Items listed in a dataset
■ ■ ■ ■ ■ ■ ■

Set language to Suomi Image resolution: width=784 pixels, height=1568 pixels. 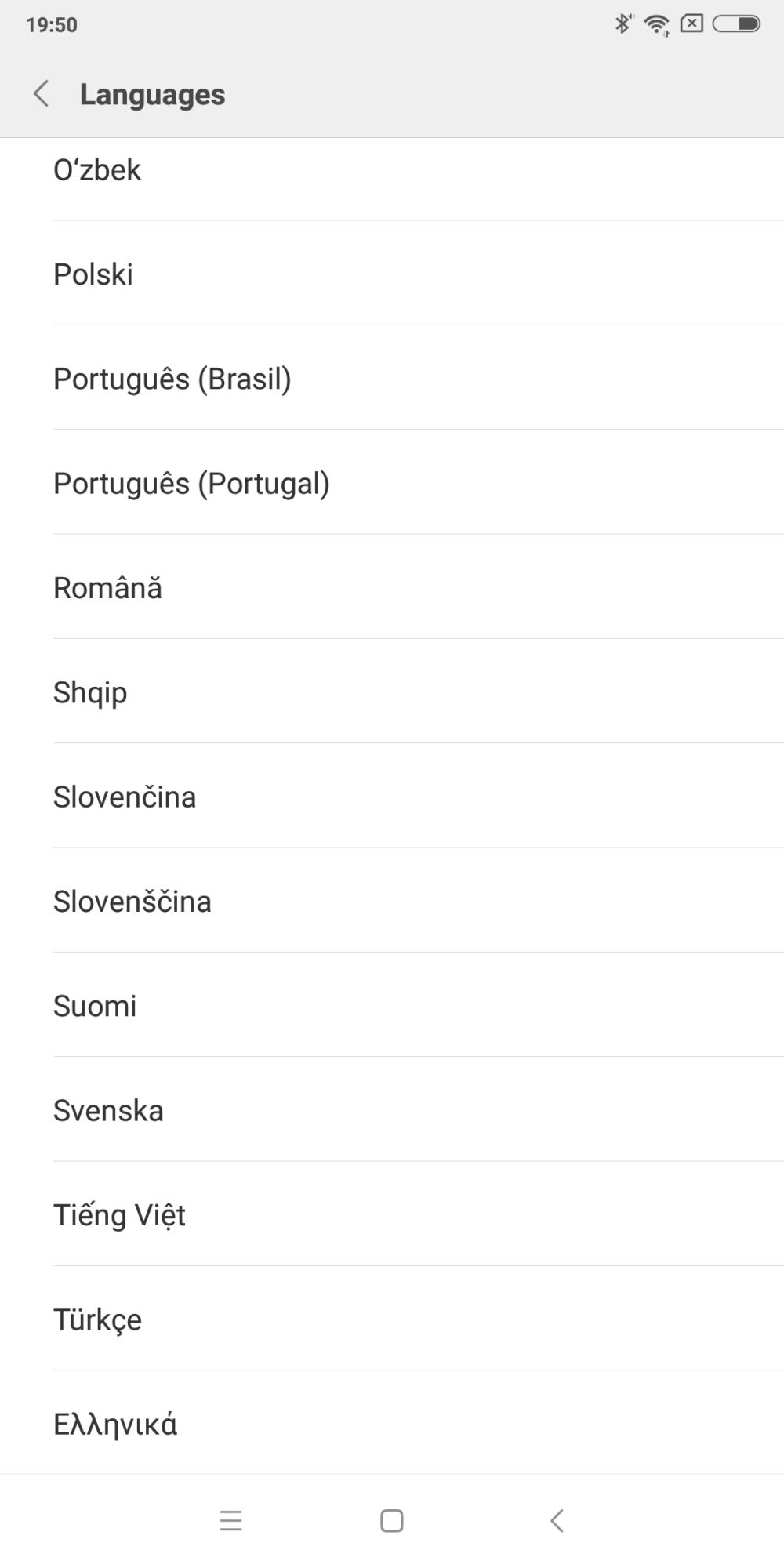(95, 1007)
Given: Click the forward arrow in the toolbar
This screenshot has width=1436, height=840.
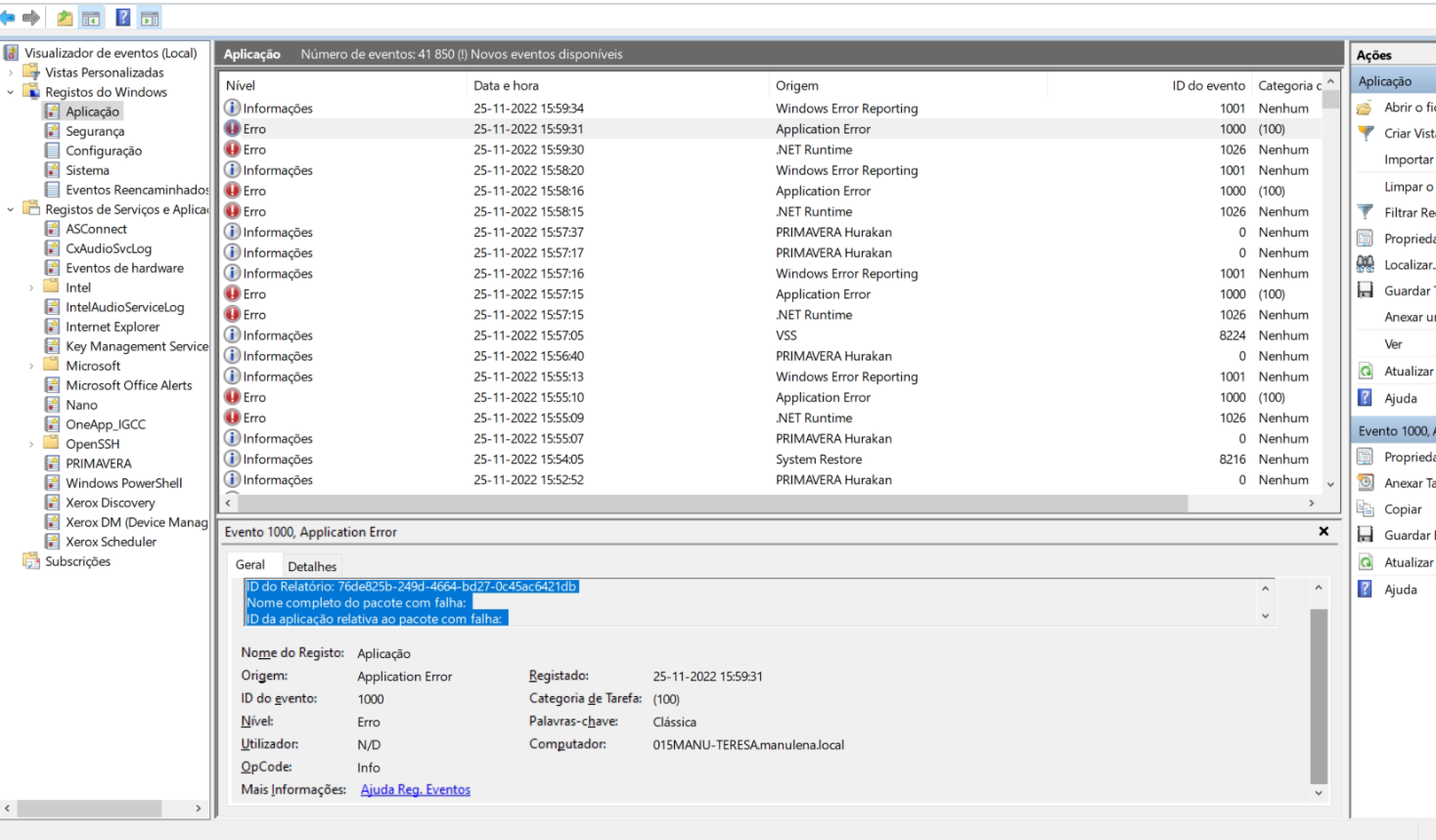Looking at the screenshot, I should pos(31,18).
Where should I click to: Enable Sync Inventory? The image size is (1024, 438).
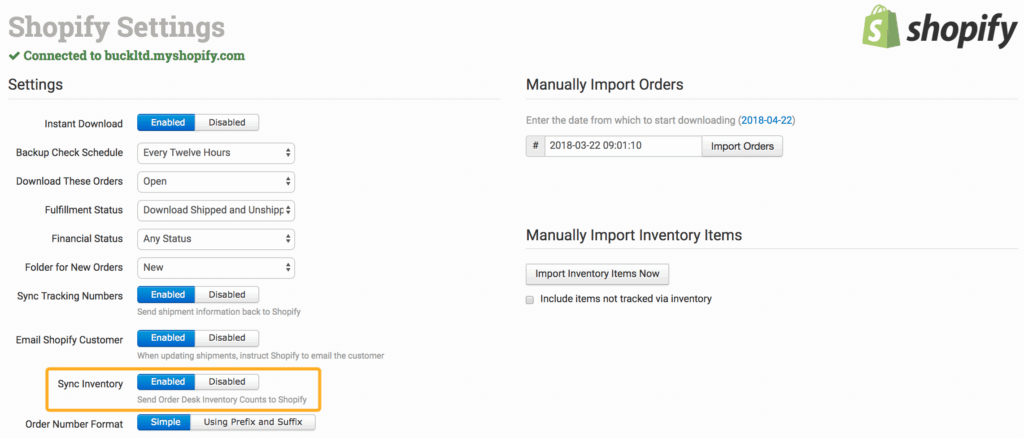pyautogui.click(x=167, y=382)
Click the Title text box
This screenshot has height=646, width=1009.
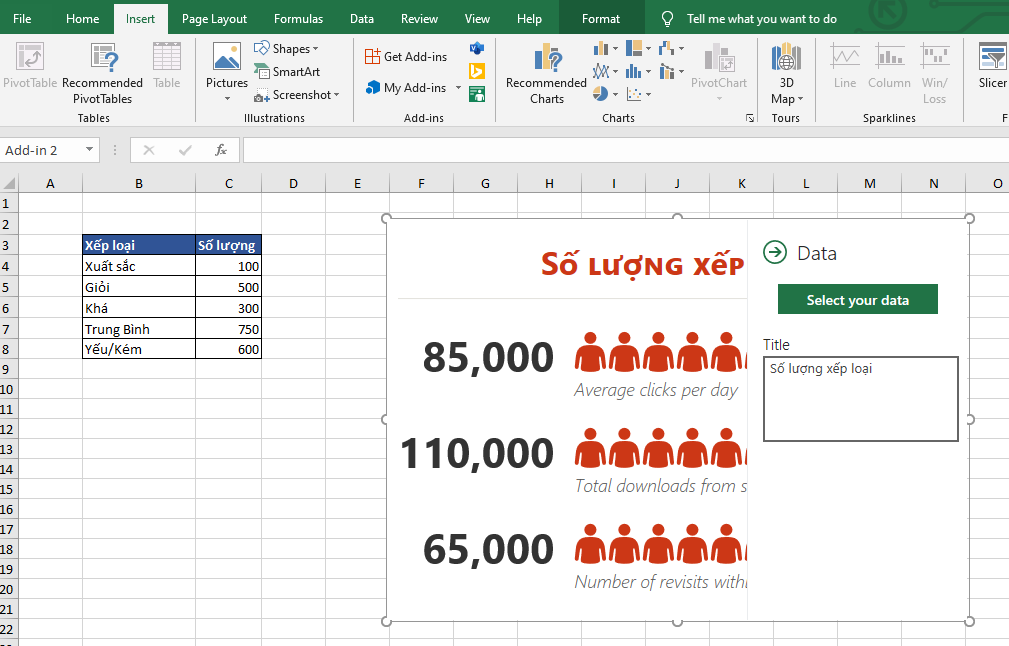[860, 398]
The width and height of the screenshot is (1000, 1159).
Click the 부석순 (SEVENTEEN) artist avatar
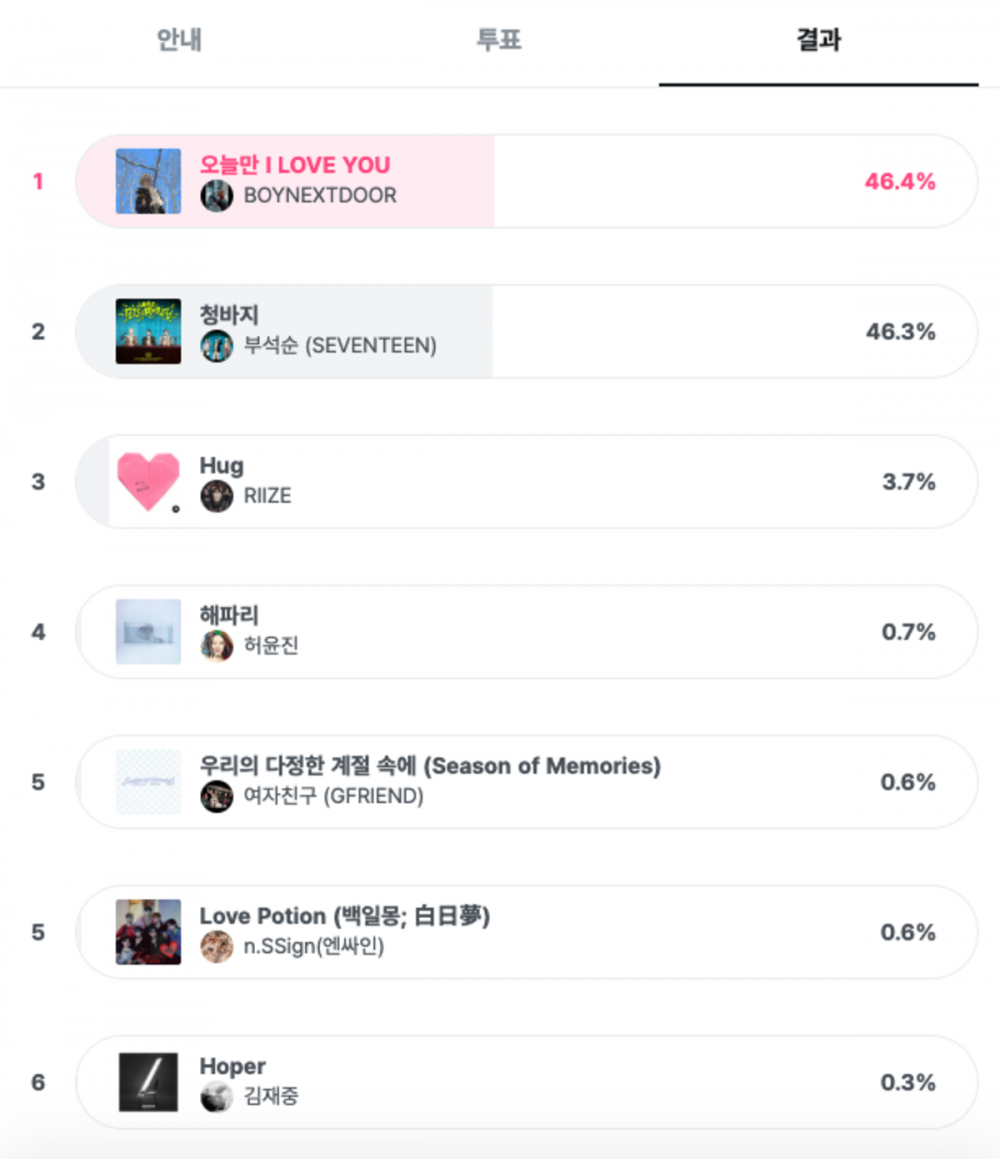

■ ■ ■ ■ ■ ■ ■

**Work instructions:**
Retype word for word the span of lines above that begins with the line containing "Click the Title text box" and ends with the last line of the records; skip all pictures.

**Exercise response:**
Click the Title text box
This screenshot has height=646, width=1009.
[860, 398]
The width and height of the screenshot is (1000, 1159).
Click the 부석순 (SEVENTEEN) artist avatar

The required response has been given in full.